Here we will train the same classifier as above, but we will be using TensorFlow and make use of automatic differentiation.

Tensorflow (and other deep learning frameworks like it) takes away a lot of the manual effort in defining losses, update formulas, etc. This frees us to focus more on the modeling and less on the mechanics.

### Exercise 2 - Tensorflow model parts

In the block below, we define all the pieces of our model. Find the following components:
1. The `tf.placeholder` defines the inputs to our model. In this case, we have two. What are they?
2. The `tf.Variable` defines the learnable parameters of our model. What are they? How are they initialized here?


### Exercise 3 - Define the model

Below you will fill in the same components as you did above, but you will use Tensorflow.

1. First define the model. This should be a single line that uses `tf.matmul` to multiply the input data `x_` with the weights `w_` then add the bias `b_`. Assign this to the `z_` variable.
2. Next define the prediction function. It should take `z_` as input and compute the probability using the sigmoid function. You will need to use `tf.exp`, but the rest of the operations can be written like in normal python.
3. Finally, you can use Tensorflow's built-in ["sigmoid cross entropy" loss function](https://www.tensorflow.org/versions/r0.12/api_docs/python/nn.html#sigmoid_cross_entropy_with_logits). This function takes `z_` as input (called the "logits") and the target output, `y_`, and returns the loss.

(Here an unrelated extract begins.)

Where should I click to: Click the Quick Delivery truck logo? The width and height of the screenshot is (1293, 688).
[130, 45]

After doing the above, you are ready to train the model with Tensorflow! Notice that you didn't have to define the gradient of the loss. This is one of the things that Tensorflow can figure out for you.


In [None]:
tf.reset_default_graph()

# placeholders define the inputs to our model
x_ = tf.placeholder(tf.float32, [None, 2])
y_ = tf.placeholder(tf.float32, [None, 1])

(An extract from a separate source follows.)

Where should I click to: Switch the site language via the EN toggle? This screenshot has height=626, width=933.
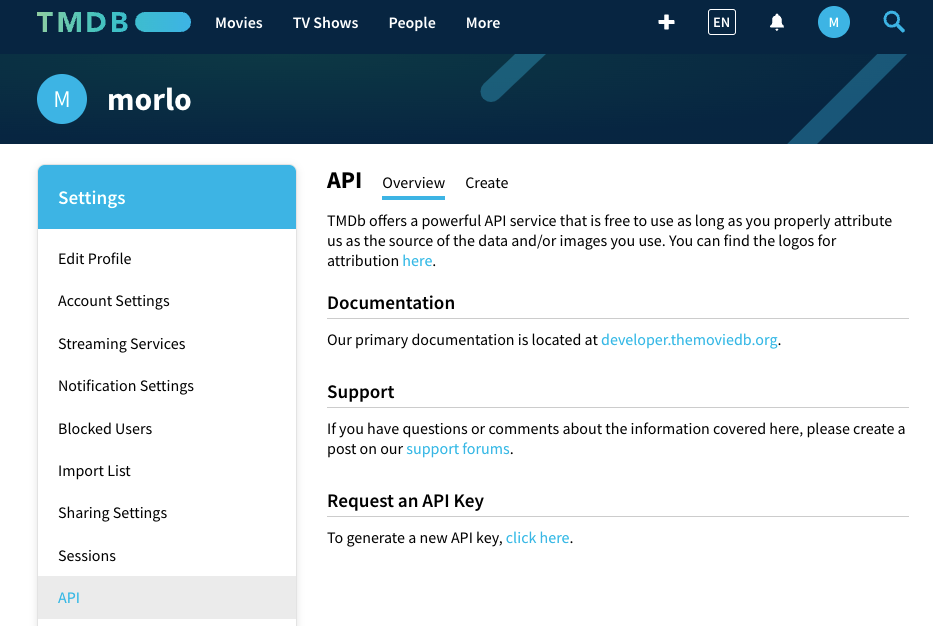click(721, 21)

# variables define the parameters of out model
w_ = tf.Variable(tf.zeros([2, 1]))
b_ = tf.Variable(tf.zeros([1]))


# TODO - define the model
z_ = ...

# TODO - define the prediction function
p_ = ...

# TODO - define the loss function
loss_ = ...


loss_ = tf.reduce_mean(loss_)

# compute accuracy
y_hat_ = tf.cast(p_ > .5, "float")
correct_prediction_ = tf.equal(y_hat_, y_)
accuracy_ = tf.reduce_mean(tf.cast(correct_prediction_, "float"))

Train the model you defined above by running the block below.

In [None]:
eta = 0.5
num_iterations = 100

train_step = tf.train.GradientDescentOptimizer(0.5).minimize(loss_)
# train_step = tf.train.AdamOptimizer(0.1).minimize(loss_)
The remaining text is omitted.